In recent days, Pennsylvania's debt was downgraded by Fitch Ratings, Chicago's debt was downgraded three notches by Moody's Investors Service, and Detroit sought protection through the ultimate downgrade by declaring bankruptcy.
Like most states, Pennsylvania has its share of public pension challenges; a combined unfunded liability of $47 billion equates to more than $3,600 per resident. The recent failure to pass any meaningful pension reform legislation resulted in the state's downgrade. It is likely other rating agencies will follow suit. Inaction on the part of legislators has, in effect, endangered the fiscal health of the Keystone State.
This is a crisis that will only get worse under any scenario.
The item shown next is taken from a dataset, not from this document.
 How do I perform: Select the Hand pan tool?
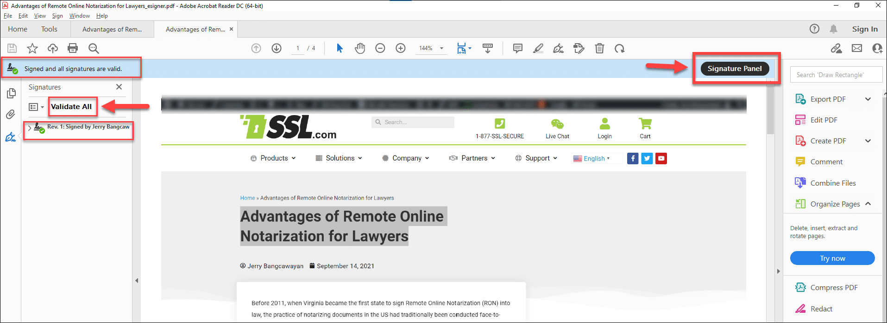click(360, 48)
Fitch's clearly expressed rationale for the downgrade indicates Pennsylvania's path to solvency is unlikely to improve over the next several years:
The commonwealth's unfunded pension obligations are expected to rise as long as pension funding remains below actuarially required levels, and managing the demands of pension obligations on the operating budget is a key fiscal challenge.
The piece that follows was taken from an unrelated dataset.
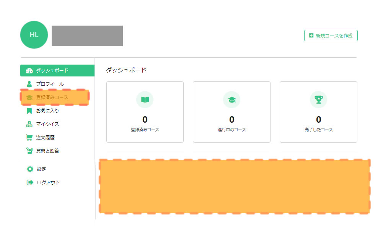Screen dimensions: 383x237
Task: Click the settings gear icon
Action: [x=29, y=169]
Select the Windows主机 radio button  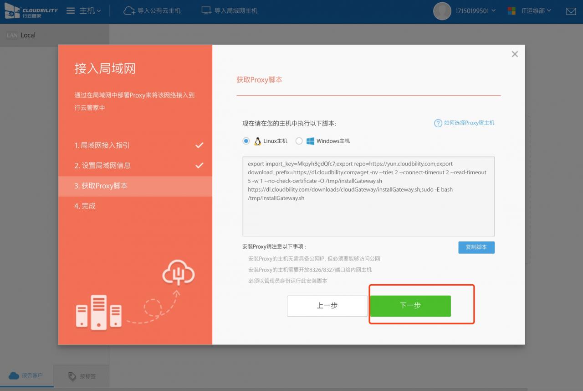[x=299, y=141]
By actuarial standards, this year's appropriation underfunds the two largest state pension plans by more than $1 billion at the state level alone, giving new insights to the term balanced budget.
To date, none of the numerous pension "reform" bills have properly addressed the unfunded-liability concern. In fact, legislative proposals have sought to further defer such liabilities.
In three years, the pension reforms of 2010 have already cost taxpayers more than twice the 30-year projected cumulative savings.
Most policymakers appear content to do nothing other than suggesting that, in 30 years or so, all this will resolve itself. To the current crop of Pennsylvania public officials, compliant pension funding is someone else's problem.
This false hope that the ship will be righted on its own is predicated on three expectations: a rosy annual-return assumption of 7.5 percent, a prediction that unaffordable future contributions will actually be made, and an assumption that no additional benefit improvements, including pension cost-of-living adjustments, will ever be adopted.
It is likely that none of these three assumptions will prove to be valid.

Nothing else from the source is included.